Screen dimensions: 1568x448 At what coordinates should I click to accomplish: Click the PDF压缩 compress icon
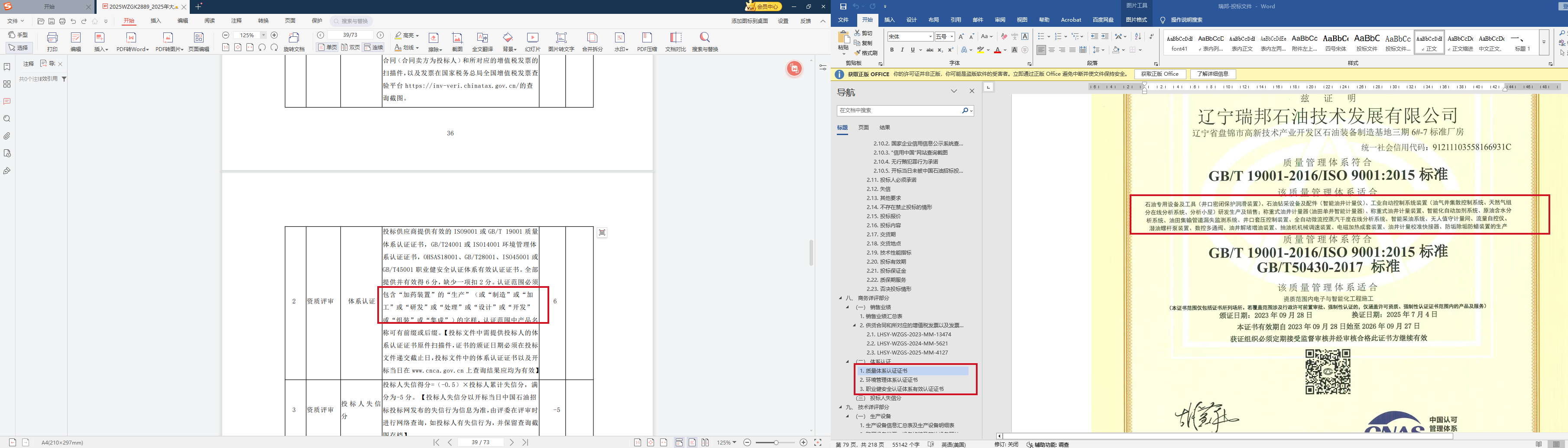[646, 40]

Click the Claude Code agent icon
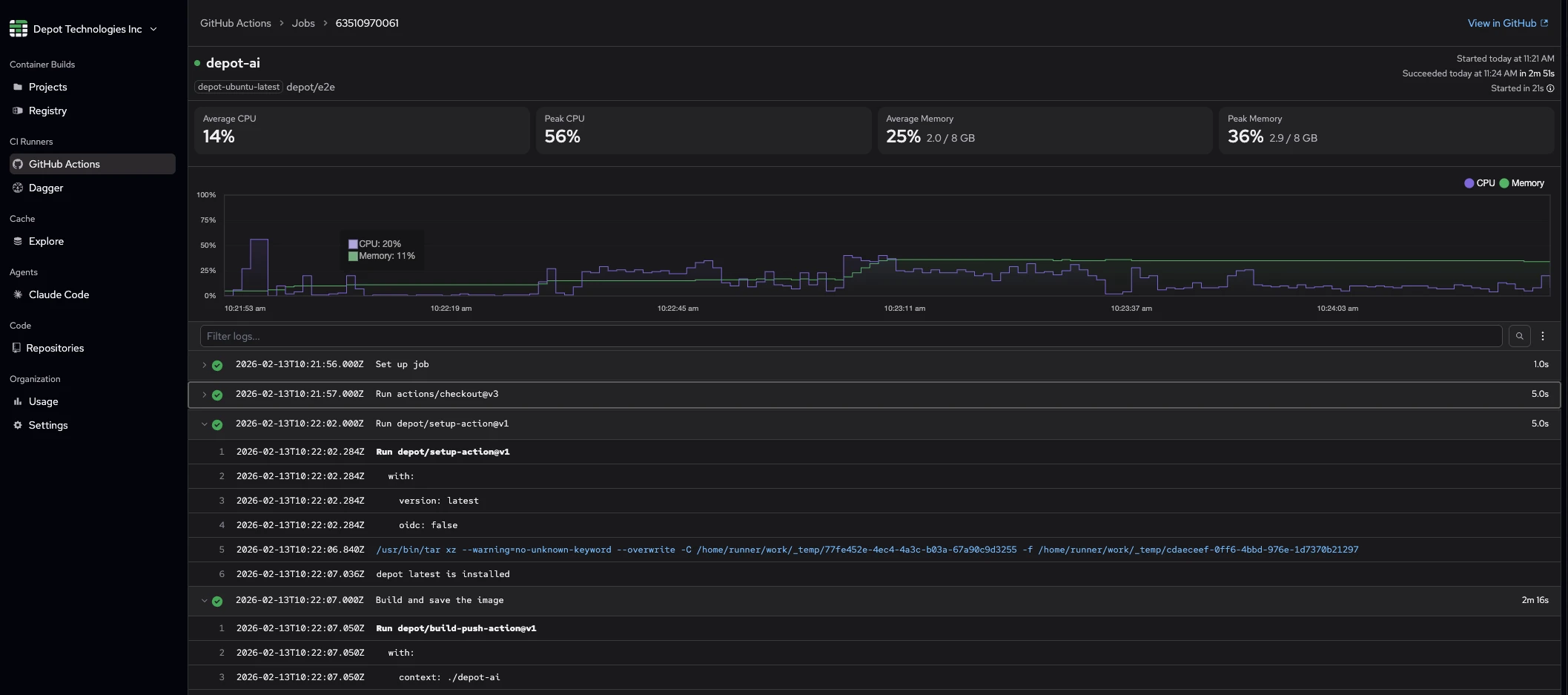point(18,294)
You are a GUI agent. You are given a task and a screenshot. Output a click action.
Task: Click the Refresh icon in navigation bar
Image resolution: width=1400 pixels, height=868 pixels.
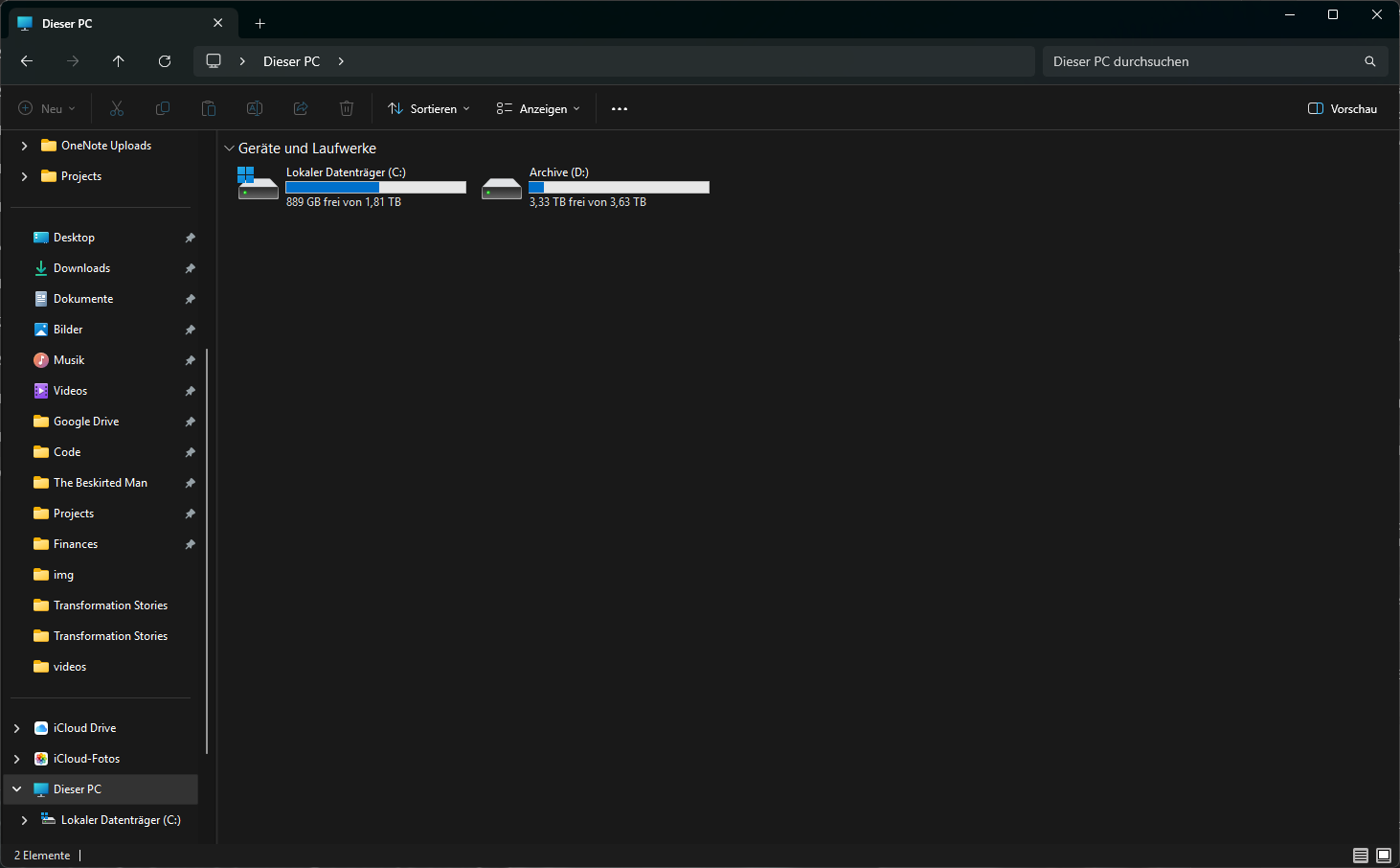[x=165, y=61]
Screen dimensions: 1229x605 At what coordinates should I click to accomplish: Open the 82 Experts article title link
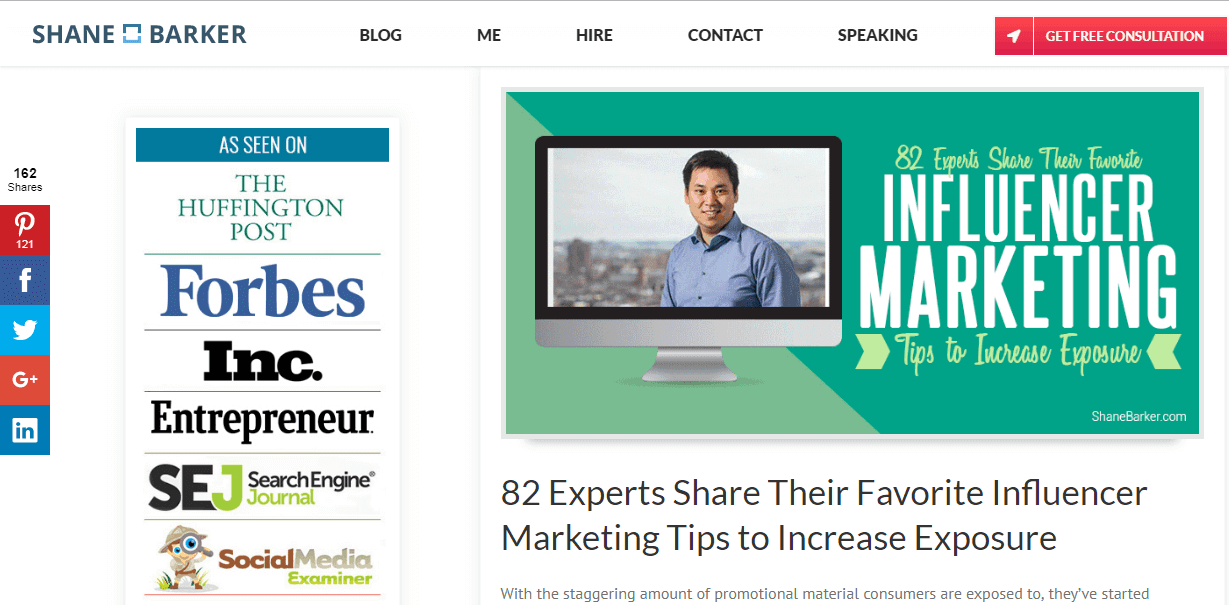824,515
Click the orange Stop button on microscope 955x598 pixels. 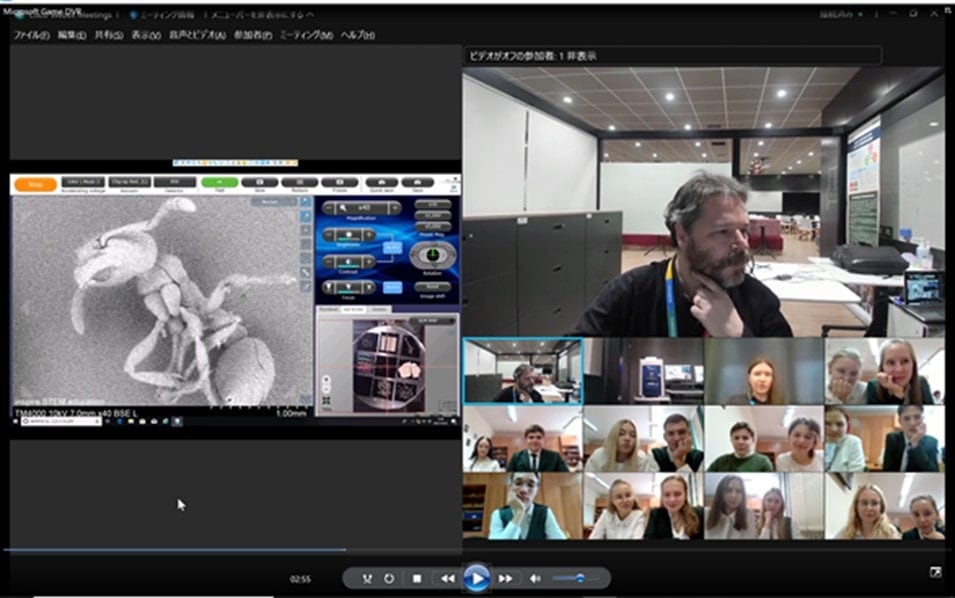[x=35, y=184]
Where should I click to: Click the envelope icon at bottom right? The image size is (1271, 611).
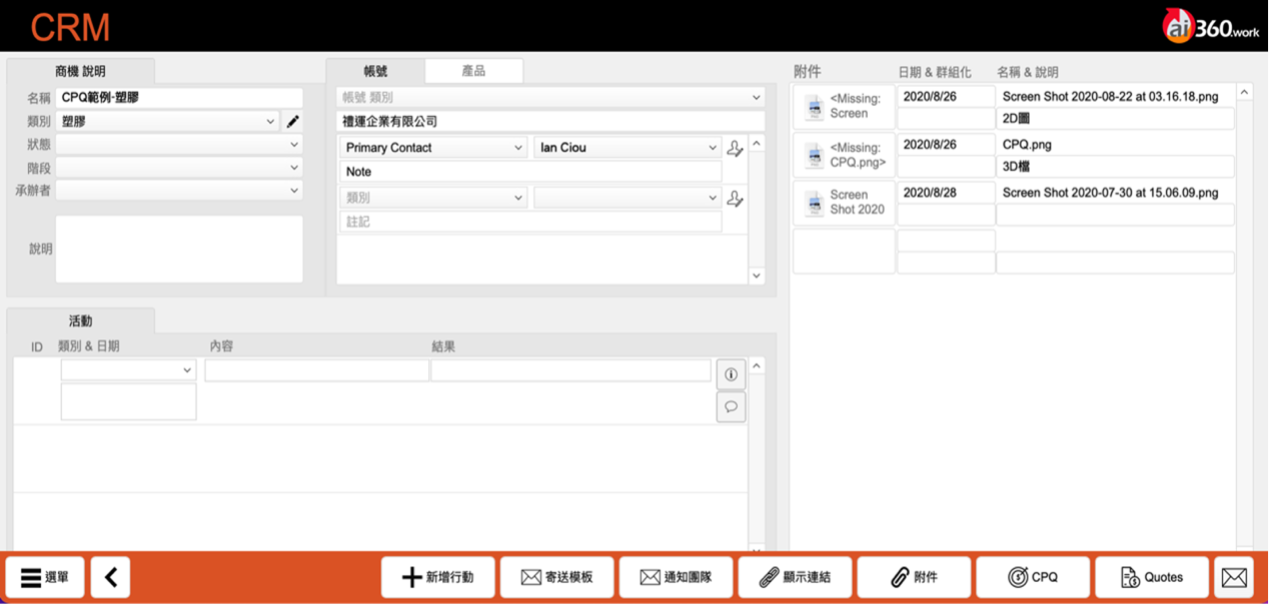coord(1234,577)
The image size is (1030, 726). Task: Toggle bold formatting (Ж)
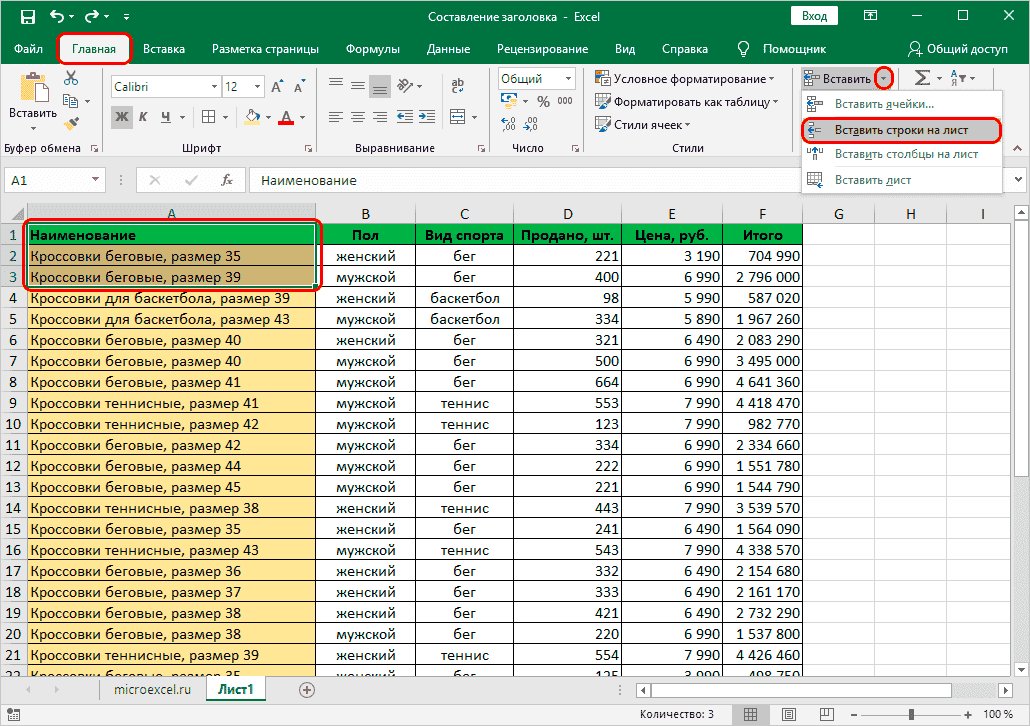click(122, 117)

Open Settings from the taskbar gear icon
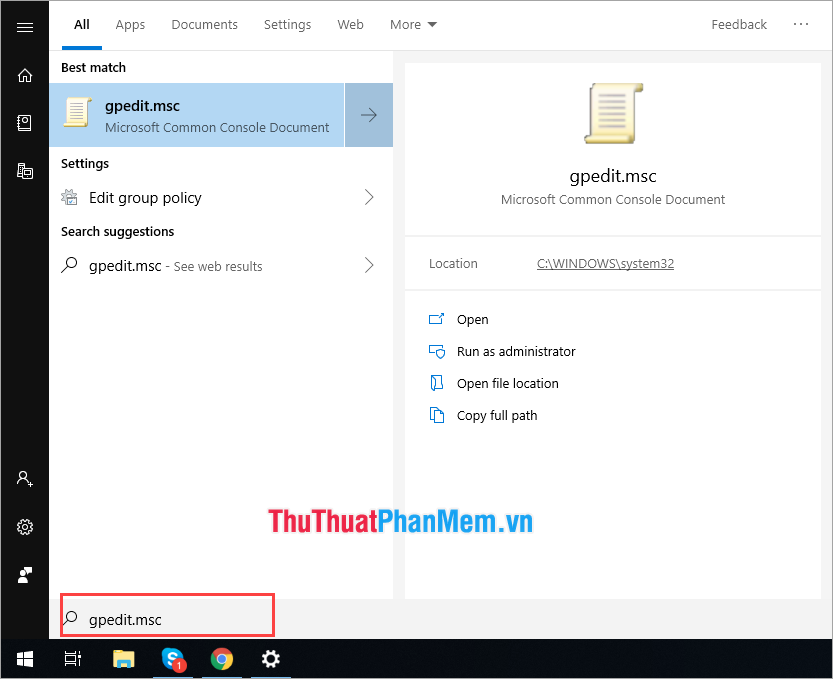270,659
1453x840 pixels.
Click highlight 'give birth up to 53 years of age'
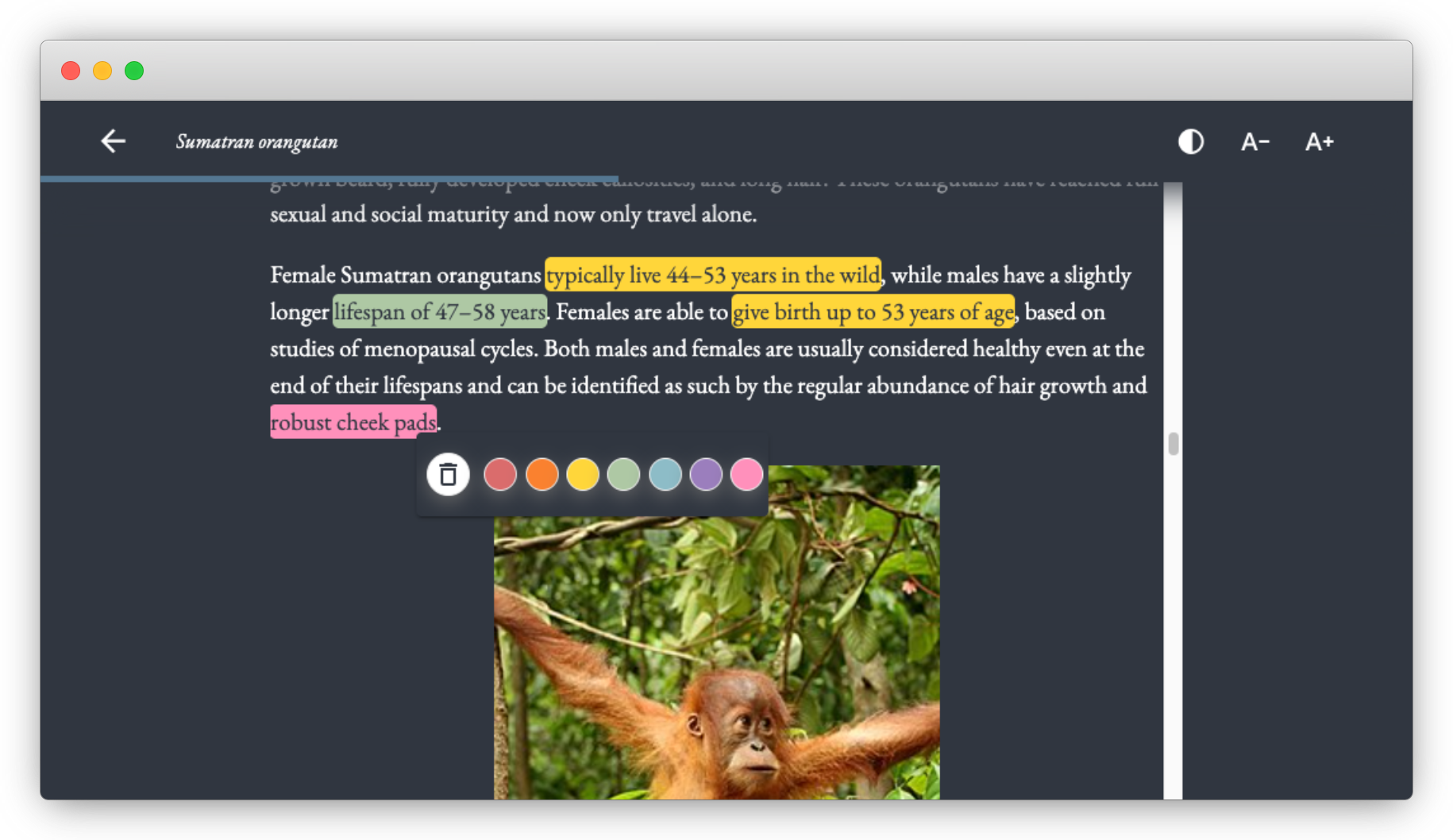[x=873, y=312]
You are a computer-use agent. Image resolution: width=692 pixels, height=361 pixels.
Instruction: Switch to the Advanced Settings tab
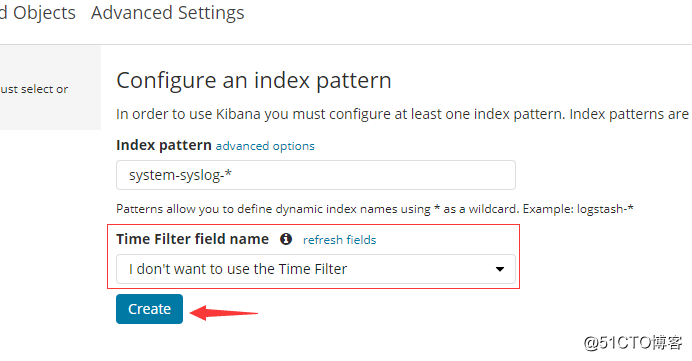167,13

-----

◆ Action item: Restate word for word the lines above that start at the line containing "Open Settings from the taskbar gear icon" and run to the end of the listing; exclude the pictures.

◆ Answer to the problem:
Open Settings from the taskbar gear icon
270,659
1453x840 pixels.
Click highlight 'give birth up to 53 years of age'
[x=873, y=312]
You are a computer-use agent. Image resolution: width=692 pixels, height=361 pixels.
Instruction: Switch to the Advanced Settings tab
167,13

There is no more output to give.